Si bien estos negocios atraen a cierto segmento de visitantes, no se trata de un grupo relevante para los anfitriones en tanto no opera con las actividades que vuelven al turismo importante como fuente de ingresos. En contraste, ese núcleo representa enormes riesgos para las comunidades en tanto pueden generar hechos violentos, conductas discriminatorias, daños al patrimonio histórico y cultural, y accidentes graves.
El alcalde de Tepoztlán, Perseo Quiroz Rendón anunció medidas para establecer, paulatinamente, controles a la venta y el consumo de bebidas alcohólicas en el Pueblo Mágico, algo que puede explicarse bajo tres argumentos sólidos.
Primero se trata de recuperar el orden y la seguridad en un municipio que se había convertido en una enorme cantina de fines de semana, con todos los problemas y riesgos asociados con ello.
Pero también se busca recuperar al turismo familiar, el que consume en establecimientos formales, adquiere artesanías y recuerdos, suele pernoctar en el Pueblo Mágico y crea lazos de fidelidad con la comunidad que visita; lo que se traduce en el respeto por la comunidad y beneficios económicos para diversos establecimientos y actividades relacionadas con la anfitrionía.
Y finalmente, se trata de proteger a la comunidad tepozteca y sus elementos culturales de las agresiones que suelen presentarse de parte de visitantes que nadie querría ver en su casa.

Lo paulatino de la medida no significa, según todo indica, que sea reversible.
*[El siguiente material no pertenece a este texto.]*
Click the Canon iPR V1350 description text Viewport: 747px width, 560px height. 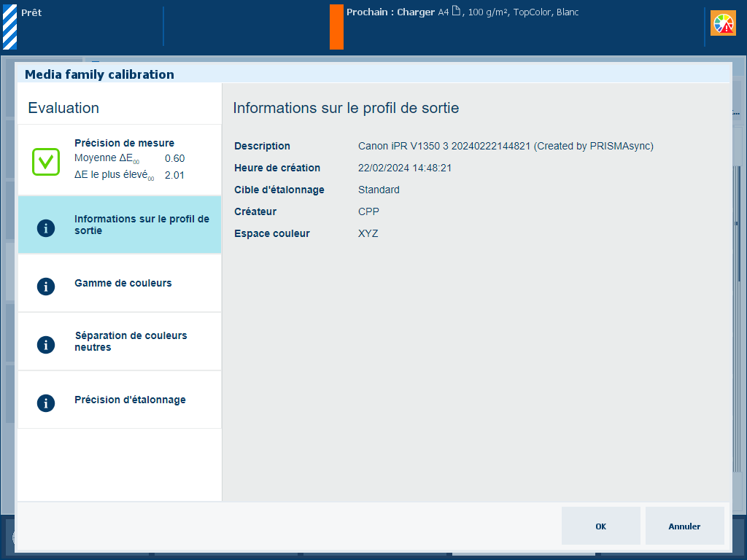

Los controles a la venta y consumo de bebidas alcohólicas en la vía pública y en establecimientos no autorizados en Tepoztlán, se aplicarán conforme la autoridad municipal cuente con los recursos necesarios para ello y bajo un plan que le permitirá transitar de regreso al modelo de turismo que tenía hace una o dos décadas.
El modelo de Tepoztlán no es nuevo. Cuernavaca ha también operado sobre la aplicación paulatina de controles a la venta de alcohol, aunque aún funcionan muchas chelerías irregulares en la periferia. La apuesta no fue un salto al vacío, en tanto se fueron ofreciendo alternativas de entretenimiento familiar en los espacios públicos. Esto ha permitido aumentar el flujo de visitantes y también el consumo en restaurantes, aunque aún es necesario fortalecer la pernocta.
También el gobierno de Morelos, en su plan de turismo, ha contemplado la necesidad de explorar y explotar otros segmentos de visitantes con intereses diversos que pueden generar una mayor sustentabilidad a la anfitrionía en el estado. De ahí viene el respaldo que el secretario de Turismo, Daniel Altafi Valladares ha dado a la decisión de ayuntamientos para la reorientación de su oferta turística.
Porque algo cierto es que el estado tiene mucho más que ofrecer a sus visitantes que cervezas y licores. Hacer turismo no es emborrachar a las visitas, sino hacer comunidad con ellas, y eso traerá beneficios para todos.